Tout n’est pas réglé pour autant. Les contributions se feront sur base volontaire : plusieurs pays ont déjà annoncé leur offre. D’autres avaient indiqué, avant le sommet de ces jeudi et vendredi, qu’ils ne donneraient pas un euro. La liste des contributeurs ne sera pas publiée, a-t-on décidé vendredi. Par ailleurs, le budget européen viendra au secours des payeurs réticents. La Belgique allongera 150 millions d’euros sur les trois ans (voir ci-dessous). Ces sommes viendront-elles s’ajouter aux budgets nationaux de coopération au développement ? La question n’est pas tranchée, indique-t-on de sources belges. « Ce sera décidé la semaine prochaine en fonction de ce que les autres pays industrialisés mettront sur la table à Copenhague ».

Par ailleurs, les questions financières ne sont pas entièrement vidées. A Copenhague, le vice-ministre chinois des Affaires étrangères He Yafei, a estimé que le financement de court terme n’était pas « la clé du problème. Le plus important serait d’avoir un mécanisme opérationnel au moins à moyen terme, assurant des fonds aux pays en développement », a-t-il jugé.

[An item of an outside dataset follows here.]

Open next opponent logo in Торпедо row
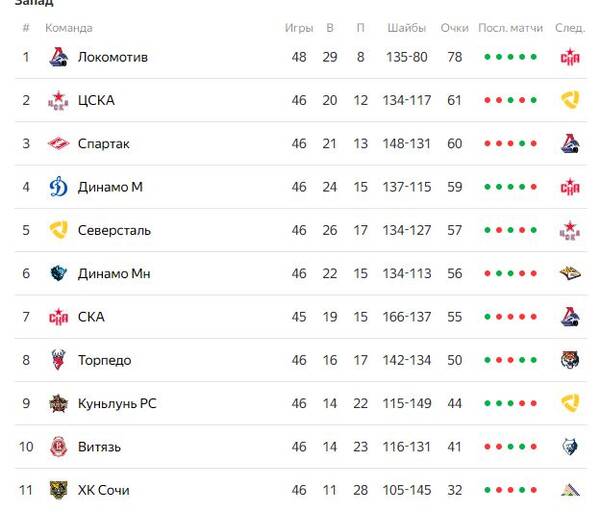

Réaction logique : la tactique européenne, dont l’accord sur le « fast start » est un des éléments, consiste à diviser le camp des pays en développement et à désolidariser les pays africains de la Chine qui veut s’imposer comme leader des pays pauvres. Reste que la décision européenne a été aussi jugée « insuffisante » par le Soudan, qui préside la G77, le groupe des pays en développement.

Au-delà de ce positionnement de négociation, le Conseil n’a pas précisé la position des Vingt-Sept sur le financement à long terme, estimé à 100 milliards d’euros par an d’ici 2020 et dont l’Union a promis de prendre « une juste part ». Les réunions européennes se multiplieront la semaine prochaine à Copenhague afin de faire évoluer la position de l’Union. Sur les questions financières comme sur le reste. Car l’Europe continue à promettre qu’elle réduira ses émissions de gaz à effet de serre de 20 % d’ici 2020 (par rapport à 90) ; mais affirme qu’elle passera à 30 % si ses partenaires font des offres comparables. Le Français Sarkozy et le Britannique Brown avaient proposé un engagement unilatéral de -30 %. Ils n’ont pas été suivis.